Labour unrest is spreading quickly in these days of “austerity”, and it’s beginning to hit home. Canada Post workers, who had been rotating job actions across the country, were locked out nationally this morning. Air Canada workers are also striking at the moment. And in Hamilton, the threat of a local strike of city workers is looming closer. If there’s no deal by Friday, we’ll begin to see garbage collection, parking enforcement and other services suffer soon. Federally, Harper is threatening to use back-to-work legislation to settle the Air Canada and Canada Post strikes.

As job action ramps up, so is the anti-union content in media outlets like The Spectator. On top of snide comments and weighted conclusions in the above articles, Howard Elliot posted a lengthy editorial criticizing the locked-out steelworkers from the USW 1005 for occupying the harbour’s lift bridge and stopping coke shipments from the former Stelco plant from being shipped to other US Steel facilities. There’s also this letter to the editor which accuses postal workers of being “coddled” for having benefits and a starting wage of $24/hour (which, by the way, is the national average for men this year). Of course, not all of it is this slanted (Emma Rielly’s piece, for instance), but you’ll rarely see other content without also seeing these reminders of the prevailing anti-labour orthodoxy.

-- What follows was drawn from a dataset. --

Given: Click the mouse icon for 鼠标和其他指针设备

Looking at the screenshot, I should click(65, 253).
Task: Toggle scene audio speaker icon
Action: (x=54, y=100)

Attacks on Unions taking job action are fairly common in the press. They’ll almost always write many heart-wrenching human interest stories about the “victims” of the strike, those who can’t have their garbage removed, or cars ticketed. They’ll focus on how “unreasonable” the demands of unions are and how “out of touch” these workforces are with the average Joe. They’ll muse about how unions are “shooting themselves in the foot” by turning away customers and hurting their company or industry. Absent from these discussions will be any real conception of labour history or broader questions of labour-relations. You’d never guess from these articles that most of the world is engulfed in similar brutal labour struggles right now. And of course, they’ll pretend that their arguments are based in “economic science”, and that these cuts in wages will paradoxically lead to “more prosperity”.

Wages are not a zero-sum-game – you can’t get more for yourself by taking from others. In this economy, nobody is an island. Cutting the wages of others in order to get a better deal for yourself doesn’t work if your income is also paid as wages. Not only does it undersell your own labour, but it forces others to work more to make ends meet, which floods the market with cheap work. It limits people’s spending and drives a demand for low-quality (often foreign) goods which destroys other local jobs. Creating a political climate where wage cuts are popular only makes this easier. This is, of course, why they’re doing it – and why higher-waged workers with strong unions like CUPE or the USW are being targeted. Wages are all about bargaining power, and if they can break that, then they’ll be able to make much larger cuts in the long run. Those who are resisting these cuts are fighting for all of us, and they deserve our sympathy, support and solidarity.